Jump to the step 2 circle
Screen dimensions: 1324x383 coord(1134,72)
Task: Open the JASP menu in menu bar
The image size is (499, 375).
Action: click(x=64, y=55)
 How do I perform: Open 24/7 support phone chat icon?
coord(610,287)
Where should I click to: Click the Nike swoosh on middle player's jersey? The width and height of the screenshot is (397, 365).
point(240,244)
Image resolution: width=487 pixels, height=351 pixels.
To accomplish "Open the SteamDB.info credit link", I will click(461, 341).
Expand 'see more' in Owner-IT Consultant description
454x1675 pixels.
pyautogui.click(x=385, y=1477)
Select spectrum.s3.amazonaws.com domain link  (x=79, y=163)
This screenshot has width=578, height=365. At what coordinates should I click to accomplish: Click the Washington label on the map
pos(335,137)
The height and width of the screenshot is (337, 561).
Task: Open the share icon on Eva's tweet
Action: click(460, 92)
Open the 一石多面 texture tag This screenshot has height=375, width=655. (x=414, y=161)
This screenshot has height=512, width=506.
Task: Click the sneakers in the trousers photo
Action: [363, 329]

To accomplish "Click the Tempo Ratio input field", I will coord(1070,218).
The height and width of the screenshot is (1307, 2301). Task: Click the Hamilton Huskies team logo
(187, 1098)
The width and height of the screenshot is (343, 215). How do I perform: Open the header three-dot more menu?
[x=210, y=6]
☆ ☆ ☆ ☆
Write out word for word every line from the one containing "Where should I" through the last line of the data, and no other line.

• Task solution:
Where should I click to: Click the Nike swoosh on middle player's jersey? The width and height of the screenshot is (397, 365).
point(240,244)
Image resolution: width=487 pixels, height=351 pixels.
To accomplish "Open the SteamDB.info credit link", I will click(461, 341).
Expand 'see more' in Owner-IT Consultant description
454x1675 pixels.
pyautogui.click(x=385, y=1477)
Select spectrum.s3.amazonaws.com domain link  (x=79, y=163)
This screenshot has width=578, height=365. At what coordinates should I click to accomplish: Click the Washington label on the map
pos(335,137)
The height and width of the screenshot is (337, 561).
Task: Open the share icon on Eva's tweet
Action: click(460, 92)
Open the 一石多面 texture tag This screenshot has height=375, width=655. (x=414, y=161)
This screenshot has height=512, width=506.
Task: Click the sneakers in the trousers photo
Action: [363, 329]

To accomplish "Click the Tempo Ratio input field", I will coord(1070,218).
The height and width of the screenshot is (1307, 2301). Task: Click the Hamilton Huskies team logo
(187, 1098)
The width and height of the screenshot is (343, 215). How do I perform: Open the header three-dot more menu?
[x=210, y=6]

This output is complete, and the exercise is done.